Mortgages

Nov. 1st, 2006 11:50 am
sobrique: (Default)
[personal profile] sobrique
On the radio this morning was a news article about how Abbey National are relaxing their limit on how much money you can borrow on a mortgage.

BBC Link.
Summary? Abbey have said 'ok, you can borrow 5x your salary, rather than the traditional 3.5x'.

There was a little bit of froth from someone who was saying that this was bad, because now people would be looking at 200-250 thousand pound houses. Now, I'm not sure about anyone else, but I always thought that 40-50 grand a year was a quite well above average salary.

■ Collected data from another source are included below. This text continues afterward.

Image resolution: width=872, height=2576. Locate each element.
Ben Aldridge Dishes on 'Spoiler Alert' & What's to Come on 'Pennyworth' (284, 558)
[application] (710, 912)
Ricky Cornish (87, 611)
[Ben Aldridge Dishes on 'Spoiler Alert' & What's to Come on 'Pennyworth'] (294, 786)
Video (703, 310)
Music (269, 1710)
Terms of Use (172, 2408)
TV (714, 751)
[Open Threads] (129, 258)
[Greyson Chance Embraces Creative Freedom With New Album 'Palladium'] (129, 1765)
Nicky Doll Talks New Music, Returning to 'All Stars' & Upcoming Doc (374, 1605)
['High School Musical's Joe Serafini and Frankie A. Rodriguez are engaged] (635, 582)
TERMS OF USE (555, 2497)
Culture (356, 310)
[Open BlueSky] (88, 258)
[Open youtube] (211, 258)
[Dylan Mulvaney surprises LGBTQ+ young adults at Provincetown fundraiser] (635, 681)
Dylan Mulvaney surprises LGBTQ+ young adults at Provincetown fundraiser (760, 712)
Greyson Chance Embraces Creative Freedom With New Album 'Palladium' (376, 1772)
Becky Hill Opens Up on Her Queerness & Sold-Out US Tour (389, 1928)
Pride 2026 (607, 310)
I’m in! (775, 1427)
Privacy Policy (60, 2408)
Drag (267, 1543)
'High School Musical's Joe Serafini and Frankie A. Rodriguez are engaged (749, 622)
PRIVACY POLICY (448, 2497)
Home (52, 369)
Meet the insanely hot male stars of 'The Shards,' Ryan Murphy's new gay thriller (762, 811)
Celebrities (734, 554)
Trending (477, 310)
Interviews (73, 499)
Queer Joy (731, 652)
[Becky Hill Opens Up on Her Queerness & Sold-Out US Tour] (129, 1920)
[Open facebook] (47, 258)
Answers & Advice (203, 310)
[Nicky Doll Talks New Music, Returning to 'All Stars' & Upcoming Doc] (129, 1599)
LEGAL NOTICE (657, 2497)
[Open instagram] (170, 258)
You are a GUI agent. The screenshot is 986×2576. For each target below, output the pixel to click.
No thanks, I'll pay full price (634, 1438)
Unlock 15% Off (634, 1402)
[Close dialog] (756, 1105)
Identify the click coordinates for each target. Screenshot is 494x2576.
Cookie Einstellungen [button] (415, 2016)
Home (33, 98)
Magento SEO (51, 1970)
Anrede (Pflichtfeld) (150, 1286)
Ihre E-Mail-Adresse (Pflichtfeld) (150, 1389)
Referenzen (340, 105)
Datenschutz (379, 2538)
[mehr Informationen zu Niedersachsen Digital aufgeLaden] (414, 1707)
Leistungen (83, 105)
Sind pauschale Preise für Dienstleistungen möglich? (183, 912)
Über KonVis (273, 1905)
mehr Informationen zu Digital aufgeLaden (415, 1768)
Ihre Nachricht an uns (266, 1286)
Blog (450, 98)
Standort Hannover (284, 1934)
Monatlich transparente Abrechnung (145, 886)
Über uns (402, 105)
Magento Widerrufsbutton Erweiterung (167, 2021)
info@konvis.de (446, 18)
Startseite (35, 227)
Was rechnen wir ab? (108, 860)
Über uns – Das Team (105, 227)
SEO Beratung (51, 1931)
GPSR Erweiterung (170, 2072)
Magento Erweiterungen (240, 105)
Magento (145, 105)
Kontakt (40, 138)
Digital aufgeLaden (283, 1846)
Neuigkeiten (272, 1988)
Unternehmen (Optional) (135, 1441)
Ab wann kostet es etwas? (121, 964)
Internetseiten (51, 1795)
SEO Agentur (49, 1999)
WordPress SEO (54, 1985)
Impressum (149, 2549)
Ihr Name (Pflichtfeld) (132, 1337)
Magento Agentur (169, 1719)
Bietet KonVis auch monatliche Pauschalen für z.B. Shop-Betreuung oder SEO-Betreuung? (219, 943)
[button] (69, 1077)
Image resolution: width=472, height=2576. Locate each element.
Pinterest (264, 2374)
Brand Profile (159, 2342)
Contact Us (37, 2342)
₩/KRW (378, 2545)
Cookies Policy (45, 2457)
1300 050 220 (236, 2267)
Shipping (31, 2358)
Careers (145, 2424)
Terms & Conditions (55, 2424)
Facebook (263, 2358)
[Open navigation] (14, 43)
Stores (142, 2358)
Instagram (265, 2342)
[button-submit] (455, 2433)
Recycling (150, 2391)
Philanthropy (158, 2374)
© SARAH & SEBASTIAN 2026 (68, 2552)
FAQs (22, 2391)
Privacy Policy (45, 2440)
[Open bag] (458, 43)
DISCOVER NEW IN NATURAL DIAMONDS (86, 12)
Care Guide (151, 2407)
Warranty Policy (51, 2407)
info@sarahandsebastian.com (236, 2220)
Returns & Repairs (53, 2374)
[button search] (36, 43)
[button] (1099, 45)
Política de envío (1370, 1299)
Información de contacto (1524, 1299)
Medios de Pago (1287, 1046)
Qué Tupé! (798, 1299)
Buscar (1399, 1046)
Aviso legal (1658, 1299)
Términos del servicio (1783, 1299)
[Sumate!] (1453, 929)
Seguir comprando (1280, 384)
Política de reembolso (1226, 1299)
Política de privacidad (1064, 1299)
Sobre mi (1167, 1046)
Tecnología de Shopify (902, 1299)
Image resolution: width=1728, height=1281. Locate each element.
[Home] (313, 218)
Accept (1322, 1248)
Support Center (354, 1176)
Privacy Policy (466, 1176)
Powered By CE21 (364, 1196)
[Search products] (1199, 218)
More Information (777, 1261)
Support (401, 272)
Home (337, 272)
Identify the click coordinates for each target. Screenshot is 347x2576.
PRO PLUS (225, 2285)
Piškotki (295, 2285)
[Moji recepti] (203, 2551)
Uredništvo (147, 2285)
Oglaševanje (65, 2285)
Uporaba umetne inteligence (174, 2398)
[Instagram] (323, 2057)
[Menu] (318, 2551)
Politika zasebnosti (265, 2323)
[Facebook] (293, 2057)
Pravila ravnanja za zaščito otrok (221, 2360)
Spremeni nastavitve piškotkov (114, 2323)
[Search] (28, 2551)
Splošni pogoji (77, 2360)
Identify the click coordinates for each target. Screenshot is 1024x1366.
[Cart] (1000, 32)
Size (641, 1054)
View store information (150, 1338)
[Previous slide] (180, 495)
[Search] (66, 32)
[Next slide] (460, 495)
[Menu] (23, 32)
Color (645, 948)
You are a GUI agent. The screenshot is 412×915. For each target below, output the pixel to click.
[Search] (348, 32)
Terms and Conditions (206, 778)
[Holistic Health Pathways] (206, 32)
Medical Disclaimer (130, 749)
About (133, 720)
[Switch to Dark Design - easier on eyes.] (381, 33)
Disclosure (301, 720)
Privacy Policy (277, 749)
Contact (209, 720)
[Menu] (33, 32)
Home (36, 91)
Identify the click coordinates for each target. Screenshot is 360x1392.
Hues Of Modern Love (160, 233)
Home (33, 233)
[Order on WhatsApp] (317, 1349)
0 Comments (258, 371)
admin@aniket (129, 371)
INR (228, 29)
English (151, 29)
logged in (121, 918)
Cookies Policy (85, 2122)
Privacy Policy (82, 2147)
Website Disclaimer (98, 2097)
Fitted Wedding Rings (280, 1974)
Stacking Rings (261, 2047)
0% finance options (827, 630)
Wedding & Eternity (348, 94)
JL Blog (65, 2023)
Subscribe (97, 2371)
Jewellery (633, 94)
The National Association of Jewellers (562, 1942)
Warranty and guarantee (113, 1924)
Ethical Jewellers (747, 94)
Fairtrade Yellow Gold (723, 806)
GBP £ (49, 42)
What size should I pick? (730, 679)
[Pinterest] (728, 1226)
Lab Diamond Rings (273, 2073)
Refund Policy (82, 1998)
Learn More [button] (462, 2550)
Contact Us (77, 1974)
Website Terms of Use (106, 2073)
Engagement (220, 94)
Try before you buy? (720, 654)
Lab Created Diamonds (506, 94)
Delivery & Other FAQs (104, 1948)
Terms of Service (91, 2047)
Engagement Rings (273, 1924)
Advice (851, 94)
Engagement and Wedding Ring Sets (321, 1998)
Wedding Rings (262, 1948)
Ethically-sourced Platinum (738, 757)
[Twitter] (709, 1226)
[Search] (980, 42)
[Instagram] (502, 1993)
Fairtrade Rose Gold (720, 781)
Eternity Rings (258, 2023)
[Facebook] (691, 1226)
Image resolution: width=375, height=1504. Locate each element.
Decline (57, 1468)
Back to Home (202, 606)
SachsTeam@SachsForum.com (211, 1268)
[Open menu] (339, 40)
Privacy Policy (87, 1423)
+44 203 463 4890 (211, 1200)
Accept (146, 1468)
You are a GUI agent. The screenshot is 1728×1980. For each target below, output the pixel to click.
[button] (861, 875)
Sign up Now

Now, I've just had a look at house prices around coventry: http://www.upmystreet.com/property/prices/l/Coventry.html

What that one says is that Average price of a house in coventry in the first half of 2006 was 147 thousand. With a detached averaging at 304 thousand, and a flat at 117 thousand.

A 3.5x mortage means you need to be earning 33,000 a year to afford an 'average flat'. Even a 5x requires 23 thousand pounds a year. I seem to recall that's quite a way above an 'average salary', although I'll admit I've not actually checked recently. Is it only me who thinks that 'average salary' should be able to afford an 'average house'?

There's actually a nice graph at the bottom of that BBC article, that's saying currently 'average house price' is actually 6.1x 'average salary'.

Of course, lets not even start on how much pain is involved in a 5x mortgage over a 25 year term. Rough guessing at rates suggests that it'll be about half of take home pay. 5% rate, 147k, 25 years is about £850 out of a £29,400 salary, of which you'd actually see about £1600-1700, so around half.

Personally I think upping the cap isn't all that bad an idea. Quite a few people were using the 'self assessment' deals to lie anyway. Of course, it also means that there will be a swathe more people able to buy into the property market too, which will probably serve to spike prices even further.

Date: 2006-11-01 01:39 pm (UTC)
From: [identity profile] mister-jack.livejournal.com
Points to note:

1. They're only offering this on a income of over £50,000, and with a 25% deposit.
2. First time buyers are not buying average price houses.
3. This is nothing new. Abbey are, however, the first large bank to offer it publically and officially.

Basically, the whole thing is arse, based on entirely unreasonable expectation of home ownership early in life. Historically many, many more people rented than do today. People who did buy houses tended to do it later in life and buy smaller places than young FTBs are today.